◆ **WHAT TO WORK ON**:
Copy each line of the entries that contains the word "step".

(DATA TO USE begins)

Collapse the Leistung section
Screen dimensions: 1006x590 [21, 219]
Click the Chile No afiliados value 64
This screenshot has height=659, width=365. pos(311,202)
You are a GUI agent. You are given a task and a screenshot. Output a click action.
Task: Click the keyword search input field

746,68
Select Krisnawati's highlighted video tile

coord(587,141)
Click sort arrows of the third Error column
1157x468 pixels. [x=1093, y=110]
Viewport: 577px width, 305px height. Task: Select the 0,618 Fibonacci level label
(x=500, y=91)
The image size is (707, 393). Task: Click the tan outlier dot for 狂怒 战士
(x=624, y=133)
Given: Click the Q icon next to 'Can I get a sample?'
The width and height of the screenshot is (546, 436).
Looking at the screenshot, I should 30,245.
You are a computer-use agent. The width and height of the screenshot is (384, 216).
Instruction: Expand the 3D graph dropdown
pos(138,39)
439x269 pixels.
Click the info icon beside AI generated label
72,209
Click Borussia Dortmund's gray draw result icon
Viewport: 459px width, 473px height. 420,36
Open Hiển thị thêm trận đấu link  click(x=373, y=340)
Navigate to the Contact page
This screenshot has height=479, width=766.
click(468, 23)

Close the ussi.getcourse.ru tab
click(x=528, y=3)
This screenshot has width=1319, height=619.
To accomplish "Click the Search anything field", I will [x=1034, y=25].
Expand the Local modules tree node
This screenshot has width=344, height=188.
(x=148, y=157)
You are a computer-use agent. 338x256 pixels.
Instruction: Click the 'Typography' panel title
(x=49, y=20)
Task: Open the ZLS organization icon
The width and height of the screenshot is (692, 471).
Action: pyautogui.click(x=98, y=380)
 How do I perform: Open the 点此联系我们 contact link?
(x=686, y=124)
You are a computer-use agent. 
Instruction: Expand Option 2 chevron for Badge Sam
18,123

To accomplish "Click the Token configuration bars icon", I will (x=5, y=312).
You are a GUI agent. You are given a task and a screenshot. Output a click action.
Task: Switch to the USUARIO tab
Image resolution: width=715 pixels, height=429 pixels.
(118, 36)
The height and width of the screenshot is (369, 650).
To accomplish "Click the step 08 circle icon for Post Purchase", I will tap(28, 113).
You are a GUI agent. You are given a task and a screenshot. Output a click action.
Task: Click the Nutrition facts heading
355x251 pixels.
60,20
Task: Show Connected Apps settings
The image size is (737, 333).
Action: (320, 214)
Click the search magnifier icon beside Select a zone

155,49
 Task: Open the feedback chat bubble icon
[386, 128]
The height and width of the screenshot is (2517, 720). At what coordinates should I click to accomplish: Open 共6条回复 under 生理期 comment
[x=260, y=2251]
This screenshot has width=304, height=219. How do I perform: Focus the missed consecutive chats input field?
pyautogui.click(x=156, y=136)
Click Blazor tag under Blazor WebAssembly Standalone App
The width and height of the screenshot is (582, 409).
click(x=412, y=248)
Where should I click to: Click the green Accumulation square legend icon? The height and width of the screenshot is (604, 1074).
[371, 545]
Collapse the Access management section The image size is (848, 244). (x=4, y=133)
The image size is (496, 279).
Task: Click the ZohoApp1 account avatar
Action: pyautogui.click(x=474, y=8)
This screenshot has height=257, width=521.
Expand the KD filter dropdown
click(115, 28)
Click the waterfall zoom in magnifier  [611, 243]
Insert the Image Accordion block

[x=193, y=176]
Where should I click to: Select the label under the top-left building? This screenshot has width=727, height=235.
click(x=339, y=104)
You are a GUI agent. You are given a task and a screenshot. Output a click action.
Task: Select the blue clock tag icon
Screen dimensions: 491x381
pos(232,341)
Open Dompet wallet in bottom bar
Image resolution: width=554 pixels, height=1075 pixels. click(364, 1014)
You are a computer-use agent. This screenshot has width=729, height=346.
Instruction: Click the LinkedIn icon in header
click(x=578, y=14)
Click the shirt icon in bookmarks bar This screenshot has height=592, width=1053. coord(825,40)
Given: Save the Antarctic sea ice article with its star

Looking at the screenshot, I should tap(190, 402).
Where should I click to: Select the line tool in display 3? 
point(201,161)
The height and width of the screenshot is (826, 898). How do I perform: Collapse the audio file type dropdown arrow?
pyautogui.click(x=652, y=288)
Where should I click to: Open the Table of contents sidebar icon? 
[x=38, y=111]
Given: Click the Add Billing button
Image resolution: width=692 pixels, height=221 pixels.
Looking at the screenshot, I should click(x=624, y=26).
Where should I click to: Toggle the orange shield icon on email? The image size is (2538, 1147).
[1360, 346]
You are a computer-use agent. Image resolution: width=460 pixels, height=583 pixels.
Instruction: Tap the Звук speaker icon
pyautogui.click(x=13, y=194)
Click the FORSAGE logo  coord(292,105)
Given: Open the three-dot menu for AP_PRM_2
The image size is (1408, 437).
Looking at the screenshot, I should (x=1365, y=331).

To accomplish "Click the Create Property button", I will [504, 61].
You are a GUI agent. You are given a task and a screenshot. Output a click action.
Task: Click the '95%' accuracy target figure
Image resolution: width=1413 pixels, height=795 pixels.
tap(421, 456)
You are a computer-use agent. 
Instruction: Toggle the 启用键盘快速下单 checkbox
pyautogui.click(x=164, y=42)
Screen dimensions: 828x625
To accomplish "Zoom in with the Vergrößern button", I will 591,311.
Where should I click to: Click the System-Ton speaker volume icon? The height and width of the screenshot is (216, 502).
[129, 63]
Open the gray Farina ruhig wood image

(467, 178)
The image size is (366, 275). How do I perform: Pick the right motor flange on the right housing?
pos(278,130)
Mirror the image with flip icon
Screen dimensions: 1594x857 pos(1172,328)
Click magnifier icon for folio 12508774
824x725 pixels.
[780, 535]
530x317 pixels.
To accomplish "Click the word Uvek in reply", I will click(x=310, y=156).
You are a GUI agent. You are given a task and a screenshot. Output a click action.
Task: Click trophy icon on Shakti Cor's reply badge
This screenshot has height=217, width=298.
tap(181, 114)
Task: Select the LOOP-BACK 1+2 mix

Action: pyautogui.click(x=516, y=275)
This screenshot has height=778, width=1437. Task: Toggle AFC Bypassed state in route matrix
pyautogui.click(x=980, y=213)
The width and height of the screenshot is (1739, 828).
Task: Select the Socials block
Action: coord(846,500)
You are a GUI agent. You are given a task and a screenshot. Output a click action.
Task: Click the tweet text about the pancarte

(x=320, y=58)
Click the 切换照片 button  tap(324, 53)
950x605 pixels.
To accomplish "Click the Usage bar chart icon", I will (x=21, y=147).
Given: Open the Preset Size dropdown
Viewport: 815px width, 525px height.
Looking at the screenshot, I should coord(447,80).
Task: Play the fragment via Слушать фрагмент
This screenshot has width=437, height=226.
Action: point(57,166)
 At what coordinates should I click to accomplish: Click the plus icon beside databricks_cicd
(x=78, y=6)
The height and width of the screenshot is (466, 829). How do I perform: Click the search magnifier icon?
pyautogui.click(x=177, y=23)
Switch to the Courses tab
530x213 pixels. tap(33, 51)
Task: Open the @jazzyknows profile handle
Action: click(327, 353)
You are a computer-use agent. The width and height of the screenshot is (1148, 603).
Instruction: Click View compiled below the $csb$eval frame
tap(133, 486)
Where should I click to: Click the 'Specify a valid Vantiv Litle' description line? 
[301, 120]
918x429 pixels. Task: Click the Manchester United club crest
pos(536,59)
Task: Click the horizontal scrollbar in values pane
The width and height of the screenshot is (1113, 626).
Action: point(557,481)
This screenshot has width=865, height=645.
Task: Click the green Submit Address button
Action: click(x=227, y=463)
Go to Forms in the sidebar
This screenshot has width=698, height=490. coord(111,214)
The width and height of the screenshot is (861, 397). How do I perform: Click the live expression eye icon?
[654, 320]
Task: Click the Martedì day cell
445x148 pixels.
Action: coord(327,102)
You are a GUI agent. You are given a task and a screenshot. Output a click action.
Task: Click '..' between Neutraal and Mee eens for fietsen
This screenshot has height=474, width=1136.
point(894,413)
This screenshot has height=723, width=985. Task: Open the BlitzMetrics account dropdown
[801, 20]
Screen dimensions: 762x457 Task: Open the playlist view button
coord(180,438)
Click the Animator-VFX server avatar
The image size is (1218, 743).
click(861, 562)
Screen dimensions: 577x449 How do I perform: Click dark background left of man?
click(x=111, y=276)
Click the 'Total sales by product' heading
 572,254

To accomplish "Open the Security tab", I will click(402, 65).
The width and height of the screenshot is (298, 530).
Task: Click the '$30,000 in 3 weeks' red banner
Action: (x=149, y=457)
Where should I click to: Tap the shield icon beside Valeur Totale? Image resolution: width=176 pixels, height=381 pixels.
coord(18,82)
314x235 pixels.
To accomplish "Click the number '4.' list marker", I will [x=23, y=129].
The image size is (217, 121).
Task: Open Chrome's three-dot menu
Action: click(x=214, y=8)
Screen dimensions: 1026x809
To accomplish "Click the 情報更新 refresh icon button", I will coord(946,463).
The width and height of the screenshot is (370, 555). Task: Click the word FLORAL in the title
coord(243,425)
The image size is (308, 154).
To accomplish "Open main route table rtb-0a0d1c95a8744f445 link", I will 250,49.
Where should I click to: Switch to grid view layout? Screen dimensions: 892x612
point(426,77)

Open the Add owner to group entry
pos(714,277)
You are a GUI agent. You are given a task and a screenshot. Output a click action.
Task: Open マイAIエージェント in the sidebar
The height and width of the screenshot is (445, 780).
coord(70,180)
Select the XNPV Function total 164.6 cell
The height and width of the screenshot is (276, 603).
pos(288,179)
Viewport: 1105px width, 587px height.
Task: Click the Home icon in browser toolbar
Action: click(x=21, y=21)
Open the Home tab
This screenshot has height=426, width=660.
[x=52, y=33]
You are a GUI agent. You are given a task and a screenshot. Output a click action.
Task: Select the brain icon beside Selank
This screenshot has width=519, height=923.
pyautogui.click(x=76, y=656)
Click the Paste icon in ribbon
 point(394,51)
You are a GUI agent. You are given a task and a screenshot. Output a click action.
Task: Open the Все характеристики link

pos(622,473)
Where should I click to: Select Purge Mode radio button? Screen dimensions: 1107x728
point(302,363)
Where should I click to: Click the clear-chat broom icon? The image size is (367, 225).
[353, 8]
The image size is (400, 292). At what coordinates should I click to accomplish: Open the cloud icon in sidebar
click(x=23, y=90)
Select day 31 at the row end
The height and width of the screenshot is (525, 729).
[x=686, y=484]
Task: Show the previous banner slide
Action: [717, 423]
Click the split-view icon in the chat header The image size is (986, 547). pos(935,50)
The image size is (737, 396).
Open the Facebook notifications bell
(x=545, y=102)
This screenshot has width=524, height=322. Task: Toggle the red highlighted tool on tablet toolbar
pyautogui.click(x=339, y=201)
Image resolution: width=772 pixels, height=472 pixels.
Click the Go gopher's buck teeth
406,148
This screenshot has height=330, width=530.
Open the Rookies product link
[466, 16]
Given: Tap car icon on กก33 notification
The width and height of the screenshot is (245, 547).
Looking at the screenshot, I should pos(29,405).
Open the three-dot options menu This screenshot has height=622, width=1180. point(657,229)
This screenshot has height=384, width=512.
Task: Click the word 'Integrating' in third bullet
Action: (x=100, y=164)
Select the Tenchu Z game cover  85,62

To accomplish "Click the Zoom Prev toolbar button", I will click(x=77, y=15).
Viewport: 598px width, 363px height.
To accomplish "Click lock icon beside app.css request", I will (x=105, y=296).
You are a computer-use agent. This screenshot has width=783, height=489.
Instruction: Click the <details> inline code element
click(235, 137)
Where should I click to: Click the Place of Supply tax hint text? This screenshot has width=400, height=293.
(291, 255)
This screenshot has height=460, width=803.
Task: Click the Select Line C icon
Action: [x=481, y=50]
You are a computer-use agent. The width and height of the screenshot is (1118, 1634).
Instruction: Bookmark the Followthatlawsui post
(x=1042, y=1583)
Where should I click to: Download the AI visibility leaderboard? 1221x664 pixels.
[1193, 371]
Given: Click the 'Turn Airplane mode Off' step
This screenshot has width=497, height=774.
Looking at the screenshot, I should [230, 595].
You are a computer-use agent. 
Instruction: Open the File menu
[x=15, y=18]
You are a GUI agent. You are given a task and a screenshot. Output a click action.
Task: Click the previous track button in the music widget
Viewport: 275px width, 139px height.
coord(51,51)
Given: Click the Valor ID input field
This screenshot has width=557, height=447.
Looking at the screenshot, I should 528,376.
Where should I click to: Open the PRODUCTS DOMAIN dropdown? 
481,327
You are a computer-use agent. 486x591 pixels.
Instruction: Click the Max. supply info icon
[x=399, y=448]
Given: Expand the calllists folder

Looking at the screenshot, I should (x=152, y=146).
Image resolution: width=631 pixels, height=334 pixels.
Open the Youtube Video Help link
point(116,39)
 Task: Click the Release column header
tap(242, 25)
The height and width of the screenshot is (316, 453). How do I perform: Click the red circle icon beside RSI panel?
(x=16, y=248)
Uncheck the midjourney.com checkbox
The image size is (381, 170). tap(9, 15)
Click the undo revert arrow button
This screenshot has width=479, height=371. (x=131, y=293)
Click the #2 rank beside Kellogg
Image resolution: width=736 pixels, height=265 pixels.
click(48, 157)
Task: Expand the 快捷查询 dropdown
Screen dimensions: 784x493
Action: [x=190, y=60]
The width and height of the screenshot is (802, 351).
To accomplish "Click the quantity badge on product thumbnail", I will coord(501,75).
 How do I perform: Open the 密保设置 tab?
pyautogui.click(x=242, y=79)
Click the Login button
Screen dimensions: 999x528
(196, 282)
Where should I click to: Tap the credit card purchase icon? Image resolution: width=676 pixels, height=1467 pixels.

(DATA TO USE ends)

◆ **SOLVED EXERCISE**:
To accomplish "Click the step 08 circle icon for Post Purchase", I will tap(28, 113).
Given: Click the 'Turn Airplane mode Off' step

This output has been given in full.